Dilemas da doação de órgãos

Enviada em 29/09/2018

Conforme elucida o escritor tcheco Franz Kafka, “a solidariedade é o sentimento que melhor expressa o respeito pela dignidade humana”. Nessa perspectiva, entende-se que a preocupação mútua com os interesses alheios deve ser cultivada pela sociedade como um todo. No entanto, a enorme lista de espera para transplantes de órgãos, no que tange ao Brasil, revela que o sentimento solidário ainda é uma utopia, dado o contexto de individualidade que permeia a nação canarinha. Nesse sentido,a falta de elucidação social e o retrógrado sistema de saúde pública, perpetuam o problema no meio coletivo.

É relevante destacar, previamente, o posicionamento adotado pelo escritor alemão Johann Goethe, o qual afirma que “não há nada mais assustador que a ignorância em ação”. Nesse viés, a falta de informações precisas aos familiares sobre o que vem a ser a morte encefálica, aliada à dificuldade dos médicos em estabelecer uma relação confiável com os familiares dos doadores, geram uma visão distorcida da população em relação ao tema. Outrossim, mitos e crendices populares, quando não elucidados pela comunidade de saúde hospitalar, causam diminuição no índice de doadores de órgãos e aumento das filas de espera. Na Idade Média, por exemplo, intervenções médicas no corpo humano eram proibidas pelo clero local, corroborando o prejuízo causado na sociedade pela ignorância mental.

Convém acrescentar ao exposto a ideia do filósofo contratualista Thomas Hobbes, pois segundo ele o Estado é o principal responsável pela coesão social de um povo.
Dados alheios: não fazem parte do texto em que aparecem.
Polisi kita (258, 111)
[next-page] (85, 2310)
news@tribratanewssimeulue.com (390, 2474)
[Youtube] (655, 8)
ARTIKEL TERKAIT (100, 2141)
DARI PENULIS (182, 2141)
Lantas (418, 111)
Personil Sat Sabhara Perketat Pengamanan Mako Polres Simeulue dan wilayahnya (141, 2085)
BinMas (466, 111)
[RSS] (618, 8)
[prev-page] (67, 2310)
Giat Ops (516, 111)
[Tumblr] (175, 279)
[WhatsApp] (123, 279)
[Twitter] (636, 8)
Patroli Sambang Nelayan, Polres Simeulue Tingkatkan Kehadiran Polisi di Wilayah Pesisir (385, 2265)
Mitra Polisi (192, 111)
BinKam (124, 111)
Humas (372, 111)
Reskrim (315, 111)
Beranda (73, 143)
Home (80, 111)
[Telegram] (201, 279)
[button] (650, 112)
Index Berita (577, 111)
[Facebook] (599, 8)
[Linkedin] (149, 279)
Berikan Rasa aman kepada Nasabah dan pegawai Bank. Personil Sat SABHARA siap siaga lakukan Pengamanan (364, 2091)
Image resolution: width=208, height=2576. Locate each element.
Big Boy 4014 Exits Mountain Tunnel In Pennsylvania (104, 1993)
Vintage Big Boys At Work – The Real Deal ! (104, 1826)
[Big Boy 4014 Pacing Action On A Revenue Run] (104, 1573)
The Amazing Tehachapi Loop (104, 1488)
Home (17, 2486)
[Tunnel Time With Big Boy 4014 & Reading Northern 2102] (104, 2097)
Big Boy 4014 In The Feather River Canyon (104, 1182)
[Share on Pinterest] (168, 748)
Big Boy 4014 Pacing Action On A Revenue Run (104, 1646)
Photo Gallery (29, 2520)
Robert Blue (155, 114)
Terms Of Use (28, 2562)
Nesse aspecto, verifica-se que a administração estatal do Brasil tem falhado no que tange a estabilidade do sistema de saúde  pública. Diante desse entrave, o inchaço populacional nos grandes hospitais regionais, causados pela  falta de recursos para a construção de novas unidades, suscita morosidade no diagnóstico precoce de pa- cientes com morte encefálica, sendo estes os principais doadores de órgãos no Brasil. Dados  da ABTO ressaltam o entrave, pois  2,3 mil pessoas morreram à espera de um transplante de órgão em 2015.

Portanto, fica claro que a doação de órgãos deve ser estimulada, a fim de estimular a solidariedade  nos brasileiros. Primordialmente, o Ministério da Educação deve promover mensalmente uma reunião entre pais e alunos do Ensino Médio, com o intuito de conscientizar as famílias sobre a importância da doação de órgãos para a preservação de outras vidas. Com subsídios de empresas privadas, em troca de isenções e benefícios fiscais, deve haver a contratação de médicos e psicólogos para desmistificar os mitos existentes sobre o assunto, além de incitar um sentimento solidário nos núcleos familiares brasileiros. Ademais, uma parte das arrecadações adquiridas deve ser destinada, pelo Ministério da Saúde, à criação de vagas de residência em hospitais públicos, a fim de aumentar o número de médicos disponíveis e desfazer a morosidade existente no diagnóstico das mortes encefálicas.